Gov. Newsom vetoes controversial AI safety bill

A man in a blue suit and tie looks to his left with a serious expression, set against a blurred, warm-toned background.
Gov. Gavin Newsom has vetoed a controversial bill that would have regulated AI companies. | Source: Chip Somodevilla/Getty Images

Gov. Gavin Newsom has vetoed SB 1047, a controversial bill that would have established requirements for artificial intelligence companies to prevent their technology from being used for harm.

“I do not believe this is the best approach to protecting the public from real threats posed by the technology,” Newsom wrote Sunday in a veto message.

The bill, introduced by state Sen. Scott Wiener, D-San Francisco, targeted firms that spent $100 million or more training AI models. It had become a flashpoint in Silicon Valley and national politics.

Wiener called the veto a setback for oversight of massive corporations. In a statement Sunday afternoon, he also said it would have been helpful to hear the governor’s input before he killed the bill but that he’s glad to see Newsom acknowledge AI’s risks.

“This veto is a missed opportunity for California to once again lead on innovative tech regulation — just as we did around data privacy and net neutrality — and we are all less safe as a result,” Wiener added.
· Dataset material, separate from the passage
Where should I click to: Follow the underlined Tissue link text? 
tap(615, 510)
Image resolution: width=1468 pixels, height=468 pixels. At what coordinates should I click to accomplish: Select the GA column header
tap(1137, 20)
Congressmember Zoe Lofgren, D-San Jose, who helms the U.S. House of Representatives Committee on Science, Space and Technology, applauded Newsom’s veto.

“As I have said in my letters on the matter, any AI risk framework should be based on empirical data and fit for purpose,” she wrote in a prepared statement. “I also believe this is an issue that should be handled at the federal level.”

In the same announcement about the veto, Newsom also noted that he signed 17 AI-related bills over the last month. He said California would work with experts to develop guardrails for artificial intelligence models and figure out how to harness “their capabilities and attendant risks.”

Newsom also said he would require the California Governor’s Office of Emergency Services to assess the safety risks AI could pose to critical infrastructure, “including those that could lead to mass casualty events” or affect water systems.

Elon Musk had called the bill necessary despite his frequent criticisms of California Democrats, while Speaker Emerita Nancy Pelosi, Rep. Ro Khanna, and Mayor London Breed came out against the legislation.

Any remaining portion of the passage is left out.